The Temple project won Herod support from many religious leaders, which helped him hold onto political power during a tumultuous time in the region. Herod also sought other ways to bestow religious legitimacy on his reign and bring religion and the state together to protect his own power. For instance, for his third wife he married a daughter of the high priest.

Herod also broke tradition and chose the high priest, thereby creating a new model of state control over the Temple’s leadership. He deposed and appointed several high priests, including a brother-in-law he put in place and later had executed. He also deposed his father-in-law when that wife was implicated in a plot against Herod by one of Herod’s sons (and he had his son executed). The Roman oversight of the Temple that Herod started continued after his death, so the political predecessor to Pontius Pilate appointed Caiaphas as the high priest who would eventually preside over the Sanhedrin trial of Jesus.

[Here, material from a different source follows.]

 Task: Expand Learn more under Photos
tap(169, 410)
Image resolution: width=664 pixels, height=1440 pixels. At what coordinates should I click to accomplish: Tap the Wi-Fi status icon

Christmas decorations during the 2018 season in the White House’s East Colonnade (a section of the White House that was demolished this year) in Washington, D.C. (Andrea Hanks/Public Domain).

Unsurprisingly, a paranoid, murderous dictator didn’t react well to the good news from the Magi about a newborn king. For someone who killed sons, a wife, and others he believed threatened his power, what’s a couple dozen children in a dusty little town?

Even as he was executing people, rigging religious power structures, and claiming more wives, Herod tried to appear pious. Herod’s moves to unite the institutions of faith and the state served to profane all that was holy. The Temple wasn’t a sacred place for him as much as another tool for preserving his own power. He pushed religion not to lift up God but to lift up himself.

Not all that glitters is gold. And Herod reminds us that just because a religious nationalist appears devout, it does not mean they actually are. Which is why when religious nationalists crave power, we should follow the example of the Magi and go home by another way.

Brian Kaylor is president & editor-in-chief of Word&Way and author of The Bible According to Christian Nationalists.